▶ [SET OF TASKS]
a) In the AI predictions text, what probability was assigned to the prediction that Llama 3 will have multimodal capabilities?
b) Rewrite the AI predictions text from "At least one" to "partner with X.ai.", replacing "X.ai" with "xAI".
c) Please continue the AI predictions text from where it stops.

▶ [TEXT SEGMENT]
========
At least one US government agency will be involved in the building of a publicly available LLM. 50% ❌ Outside of SB 1047 in California, there has generally been much less government attention on AI than we expected in 2024. Perhaps in 2025, the government will partner with X.ai.
Per-token fine-tuning by third-party services will come down by at least 5x, 10x. 90%, 70% ❌ ❌ Fine-tuning hasn’t taken off as much as we expected, and while you can now fine-tune GPT-4, the GPT-3.5 fine-tuning price has been constant. Third party services (e.g., Fireworks AI, Together AI) have been relatively constant on pricing. Wins have come from new models rather than reduced cost for existing models.
Llama 3 will have multimodal capabilities. 70% ✅
Anthropic will release a model with multimodal capabilities. 70% ✅ Being generous to ourselves, we’re giving ourselves a win here because Claude does support image inputs, but it’s borderline. We would’ve expected to see Anthropic release an image model this year, but it seems like they’ve been laser-focused on improving the UX around Claude.
========
▶ [DATASET CONTENT]
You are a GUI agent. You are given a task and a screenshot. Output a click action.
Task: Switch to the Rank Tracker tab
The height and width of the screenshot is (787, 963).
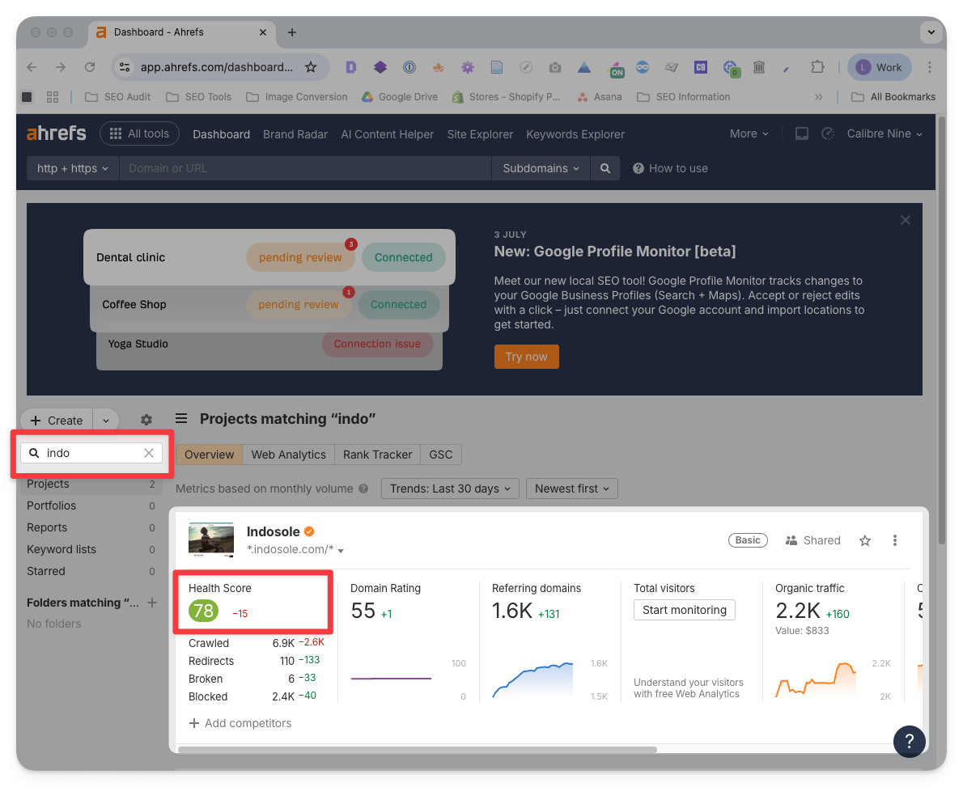377,455
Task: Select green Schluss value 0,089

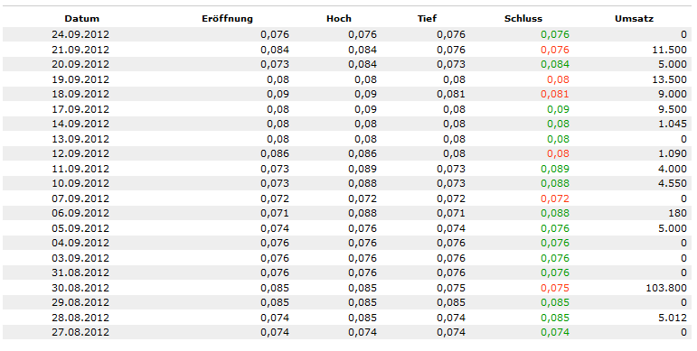Action: pos(555,169)
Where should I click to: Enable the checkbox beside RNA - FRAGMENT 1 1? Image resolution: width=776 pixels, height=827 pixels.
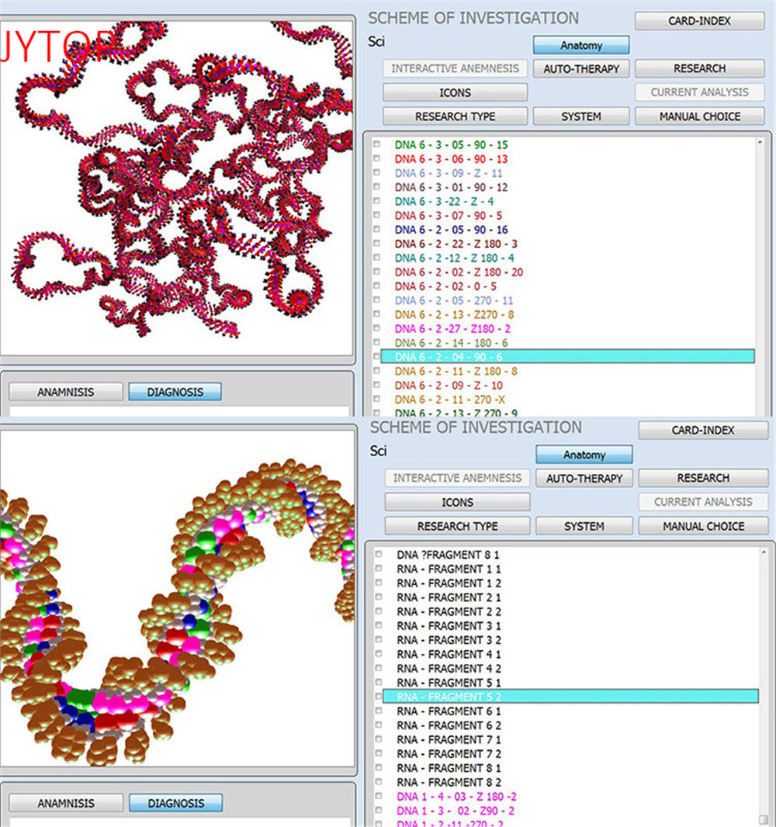point(379,569)
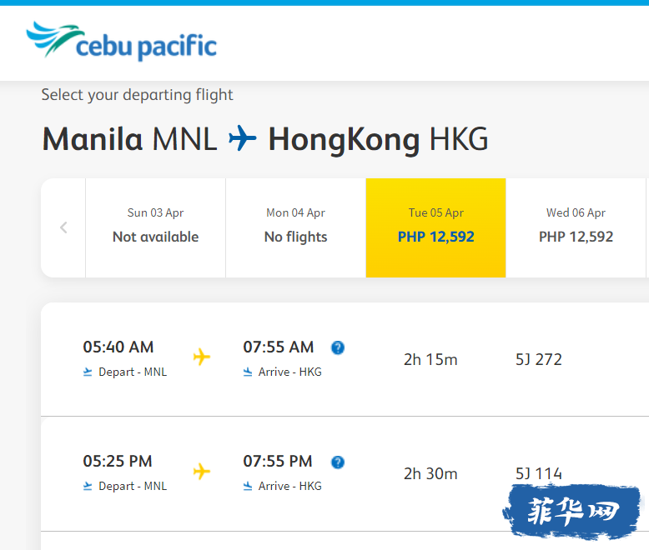Click blue airplane between Manila and HongKong

(x=243, y=138)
========
▶ [TASK-BY-TASK OUTPUTS]
a) 70%

b)
At least one US government agency will be involved in the building of a publicly available LLM. 50% ❌ Outside of SB 1047 in California, there has generally been much less government attention on AI than we expected in 2024. Perhaps in 2025, the government will partner with xAI.

c)
Top posts of 2024
Our top 5 posts of 2024 (ranked by views) are an interesting bunch. Our top post for this year wasn’t one that we expected — it was one that we wrote as an afterthought. Posts 2-5 were ones that we expected to generate more interest, but none of them came close to being as popular as our top post. Funny how that works!
Throw more AI at your problems (11.3k views). Compound AI has become a popular buzzword, and it’s clear that using more than one LLM is the best way to build great AI applications.
You can build a moat with AI (6.3k views). As powerful as LLMs are, everything comes down to the data — you will build the best AI applications by understanding your data.
A theory of the AI market (3.5k views). A bigger picture post about where we see opportunity and over-investment in AI.
Your AI strategy is a waste of time (2.6k views). We’ll admit this is a clickbait-y title, but we’ve also seen a lot of handwringing over AI with comparatively little action. We think we need less talking and more doing.
An introduction to evaluating LLMs (2.5k views). LLM evals were a hot topic early in the year, but everyone’s settled back into vibes-based evals.
Lessons Learned in 2024
We’ve done our best to share our thoughts with you as we’ve been learning, but it’s always helpful to step back and summarize. Here are the top 3 things we learned in 2024.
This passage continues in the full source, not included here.